The source of the undoing is unique to each individual and nearly impossible to pinpoint. Anti-depressants do help keep the orchestra playing in sync for most people but exactly how they work was a medical mystery when they first came on the scene. The very first anti-depressant drug was actually discovered by accident. It was being used for tuberculosis - when a physician noticed that his patients seemed to be happier. That was in the 1950's. Around the same time a drug for schizophrenia called imiprimine (ih-MIH-pruh-meen), also appeared to elevate patients' moods. Soon they became a common therapy for depressed patients . Researchers eventually learned that the drugs worked by raising the levels of two different chemical messengers in the brain that are thought to be abnormally low in depressed patients: Serotonin and Norepinephrine - and when they discovered they could manipulate the drugs to target one or the other -a whole field of anti-depressant medications was born.

One of the biggest breakthroughs came with Prozac - a drug which only affected the brain chemical serotonin, not norepinephrine. Increasing levels of serotonin alone maintained the antidepressant effects with far fewer side-effects than any of its predecessors. Psychologist Michael Mckee says that changed everything.

MCKEE: Then 1987 arrived and Prozac hit the big screens. It literally was billed as "the miracle drug". It was going to cure all depressions and a lot of other disorders and without any side effects.

CUDA: But Malone says the field hasn't made as much progress as most would have liked - in fact, imiprimine …the drug used in the 1950s…is still on the market today

MALONE: What's really interesting about anti-depressant medications is that we still haven't found anything that's more effective than imiprimine.

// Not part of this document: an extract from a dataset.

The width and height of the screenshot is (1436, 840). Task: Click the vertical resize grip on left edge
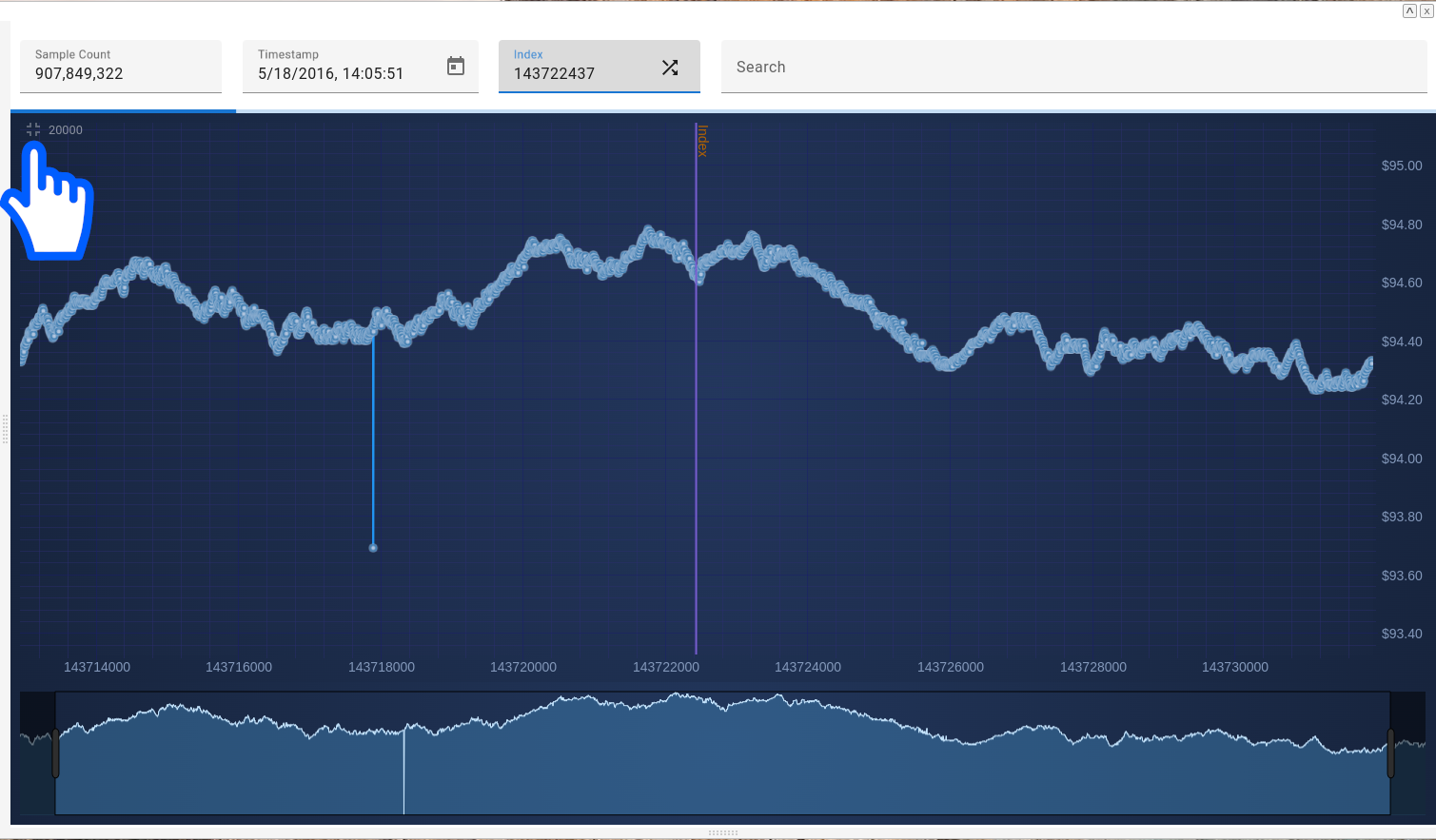point(5,429)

CUDA: Hold on - What about all those commercials for Wellbutrin, Zoloft and Cymbalta? They're not any better than a drug from the 50's?

//Music from commercial. Where does depression hurt? Everywhere. Who does Depression hurt? Everyone.

MALONE: They are equally effective but they're not more effective. And its kind of one of the things we want to change in psychiatry - we want to get things that are more effective than what we had before.

CUDA: Malone says the fact that today's medications offer fewer side effects and are safer means they ARE BETTER than the early drugs - just not more EFFECTIVE in relieving depression. A recent controversial study in the Journal of the American Medical Association showed that in mild to moderately depressed patients, anti-depressants aren't any more effective than placebo. And additional studies have shown that regular exercise fares as well or better than drugs. Researchers also know that anti-depressants work best when they are used in combination with psycho-therapy. There is a solid consensus in the mental health community about that. But over the last couple of decades talk therapy has declined markedly while the use of anti-depressants has nearly tripled. That's mainly because giving people a pill is a lot less expensive than lengthy sessions on the couch. Health insurers resist paying for that.

Michael McKee, a practicing psychotherapist for more than 40 years, says it's a disturbing trend. He says, while depression is certainly biological, drugs aren't the only thing that can change biological processes gone wrong in the brain - and those changes can be seen on be seen on brain scans.

MCKEE: I think the mind has tremendous power -the thoughts you have can change the brain. If you have more positive constructive thoughts, you can help light up parts of the brain, that as it were, gone dark with depression

CUDA: Both doctors McKee, the psychologist, and Malone, the psychiatrist, emphasize that there are no true quick fixes or miracle pills when it comes to depression - psychotherapy and finding the right medications take time and hard work - but when patients stick with it, most of them eventually find relief.

MALONE: People do get well. There is no question about that.

CUDA: Yet when it comes to overcoming depression, perseverance seems to be the key. Only about a third of depressed patients respond to medication the first try - while two thirds eventually find relief if they don't give up the search.